More Guilt? Yes, Please! How Our Church Has Co-Opted Shame and Disguised It as Guilt

Written by Selina Mullin, a version of this article first appeared on on May 21, 2018

Have you ever heard the phrase “near-enemy” used before? No? Well, a near-enemy is when two things look very similar but are intrinsically different. I first read the phrase in a Louise Penny book, where she wrote about a woman who appeared compassionate and caring, but in fact wanted others to be totally helpless so they would need her. The woman seemed to have good intentions, but she was, in fact, hurting others so that she could receive gratitude from them. A near-enemy appears to be one thing while in reality it is another; it masquerades as a more noble version of itself.
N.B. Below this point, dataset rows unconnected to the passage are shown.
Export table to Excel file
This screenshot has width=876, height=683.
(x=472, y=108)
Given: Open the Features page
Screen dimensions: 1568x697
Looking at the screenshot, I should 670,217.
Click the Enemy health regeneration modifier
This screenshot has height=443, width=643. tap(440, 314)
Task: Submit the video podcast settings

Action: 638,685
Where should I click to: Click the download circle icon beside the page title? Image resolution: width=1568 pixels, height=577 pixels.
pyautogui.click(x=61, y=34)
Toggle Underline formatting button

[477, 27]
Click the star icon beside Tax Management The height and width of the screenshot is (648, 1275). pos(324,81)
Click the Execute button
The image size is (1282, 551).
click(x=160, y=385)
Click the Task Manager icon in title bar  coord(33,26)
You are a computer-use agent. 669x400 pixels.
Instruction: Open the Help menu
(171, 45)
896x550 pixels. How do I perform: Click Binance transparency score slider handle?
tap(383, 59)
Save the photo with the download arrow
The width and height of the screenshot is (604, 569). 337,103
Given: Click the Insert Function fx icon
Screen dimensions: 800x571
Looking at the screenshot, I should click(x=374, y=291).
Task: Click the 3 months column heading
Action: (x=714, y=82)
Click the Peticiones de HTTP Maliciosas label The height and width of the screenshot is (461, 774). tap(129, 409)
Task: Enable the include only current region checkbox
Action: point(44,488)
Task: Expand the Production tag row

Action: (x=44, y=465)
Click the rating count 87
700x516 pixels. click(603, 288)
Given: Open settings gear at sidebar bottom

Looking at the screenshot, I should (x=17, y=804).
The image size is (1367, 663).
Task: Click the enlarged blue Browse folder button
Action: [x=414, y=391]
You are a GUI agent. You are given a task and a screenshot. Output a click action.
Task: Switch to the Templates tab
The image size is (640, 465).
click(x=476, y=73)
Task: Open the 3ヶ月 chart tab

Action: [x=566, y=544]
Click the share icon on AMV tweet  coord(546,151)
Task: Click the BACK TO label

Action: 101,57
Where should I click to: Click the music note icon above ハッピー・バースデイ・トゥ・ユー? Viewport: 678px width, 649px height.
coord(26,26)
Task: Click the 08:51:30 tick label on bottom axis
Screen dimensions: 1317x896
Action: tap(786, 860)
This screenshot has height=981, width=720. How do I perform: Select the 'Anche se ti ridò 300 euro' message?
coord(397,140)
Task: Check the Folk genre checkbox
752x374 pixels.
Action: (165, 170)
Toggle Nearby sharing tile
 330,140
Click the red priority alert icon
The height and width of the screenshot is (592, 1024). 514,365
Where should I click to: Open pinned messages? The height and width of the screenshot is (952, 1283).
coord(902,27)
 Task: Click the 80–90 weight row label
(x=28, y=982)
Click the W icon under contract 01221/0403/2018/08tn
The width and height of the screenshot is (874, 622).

Shame, in my opinion, is the near-enemy of guilt. Shame is a debilitating sense of humiliation or sadness; it immobilizes us and disintegrates our confidence. Guilt, on the other hand, is a pro-social reaction to how our actions affect others. Guilt helps us make our way through the world — it is the internal compass of our decision making.

Our churches have co-opted shame and parade it as guilt.

Here is an example. When I was little, I was told that to have a sexual thought in my mind was just as bad as if I committed the act (see Purity Culture). That’s an idea with a biblical basis (see Matt. 5:28). So, every time I had an even remotely sexual thought, I felt ashamed of myself. I was ashamed of my body, of my mind, and genuinely believed I was a bad person because of it.

Logically, this idea is absolutely ridiculous! Natural responses to stimuli from the world around us shouldn’t be morally policed. I developed depression as an adolescent and I believe this type of thinking played a large part in that, because it extended into so many areas of my life. No matter how hard I tried, I saw myself as a “bad person,” because all I could do was fail the impossible standards the church set for me. I was trapped in a body that, I felt, kept betraying me. I could never achieve the behaviour that I thought God wanted from me; which, apparently, was a totally sexless, emotionally unaffected, and endlessly generous saint — a goal I’ve since given up.

No wonder I was depressed! I’m lucky to have had some amazing counselors and fellow people of faith who’ve been able to speak into my life and start to put an end to that horrible way of thinking. I know I still have so much damage to undo, and more shame to deconstruct and put to rest.

Shame is a self-destructive cycle; guilt is a pro-social feeling.

Shame is a feeling of humiliation, of hopelessness, that can become chronic. It can poison us and erode any sense of our own goodness. Guilt, however, helps us to learn from our mistakes; it invites us to reflect on how we treat others, their feelings and needs (hence it is “pro-social”). Guilt also motivates us to apologize, and experiencing it allows us to forgive more easily. When we understand what it means to be on the offending side, to experience guilt, we also come to understand what it means to be repentant.

Let’s return to our example. If I had been sexually active at the time, the questions I should have asked include: How do my actions affect others? What are my intentions? Am I honouring myself and my sexual partner? Am I respecting them, their body, and their autonomy? Do I see them as a whole person or just a sexual object?

If I had indeed been harming others with my actions, then my concern would have been warranted. But that wasn’t the case, instead I was immobilized by shame, which prevented me from honouring myself the way God made me — a sexual being.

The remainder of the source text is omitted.